Collect every line in the data below that contains the word "corner", reproducing each such line in full.

── RECORDED INFORMATION

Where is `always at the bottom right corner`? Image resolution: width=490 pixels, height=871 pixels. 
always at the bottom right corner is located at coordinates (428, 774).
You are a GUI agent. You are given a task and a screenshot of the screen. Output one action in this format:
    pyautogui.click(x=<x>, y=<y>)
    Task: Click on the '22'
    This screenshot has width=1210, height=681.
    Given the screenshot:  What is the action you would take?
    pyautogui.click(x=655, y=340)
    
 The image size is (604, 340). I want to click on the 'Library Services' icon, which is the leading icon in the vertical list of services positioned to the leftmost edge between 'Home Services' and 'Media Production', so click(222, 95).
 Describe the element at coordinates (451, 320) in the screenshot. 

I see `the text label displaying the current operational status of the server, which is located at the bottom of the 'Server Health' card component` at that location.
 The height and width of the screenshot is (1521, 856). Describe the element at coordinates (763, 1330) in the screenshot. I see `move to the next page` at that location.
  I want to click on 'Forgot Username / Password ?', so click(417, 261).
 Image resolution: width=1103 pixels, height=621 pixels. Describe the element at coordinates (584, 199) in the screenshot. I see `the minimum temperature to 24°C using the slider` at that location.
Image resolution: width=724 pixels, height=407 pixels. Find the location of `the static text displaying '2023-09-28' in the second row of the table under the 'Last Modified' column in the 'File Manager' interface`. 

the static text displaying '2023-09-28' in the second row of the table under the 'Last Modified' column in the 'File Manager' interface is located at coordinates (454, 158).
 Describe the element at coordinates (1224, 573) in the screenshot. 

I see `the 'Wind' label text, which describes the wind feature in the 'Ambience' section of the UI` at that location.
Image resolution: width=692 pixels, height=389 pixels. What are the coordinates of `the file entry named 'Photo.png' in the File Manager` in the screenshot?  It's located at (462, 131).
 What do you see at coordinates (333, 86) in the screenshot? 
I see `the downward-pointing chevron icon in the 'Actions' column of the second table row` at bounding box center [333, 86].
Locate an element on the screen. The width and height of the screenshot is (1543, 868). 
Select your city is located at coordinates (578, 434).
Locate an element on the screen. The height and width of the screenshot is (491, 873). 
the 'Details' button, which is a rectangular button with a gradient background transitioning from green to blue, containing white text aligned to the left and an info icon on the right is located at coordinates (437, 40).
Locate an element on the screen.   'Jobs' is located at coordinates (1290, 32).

────

RESULT FOR THIS TASK:
Where is `always at the bottom right corner`? Image resolution: width=490 pixels, height=871 pixels. 
always at the bottom right corner is located at coordinates (428, 774).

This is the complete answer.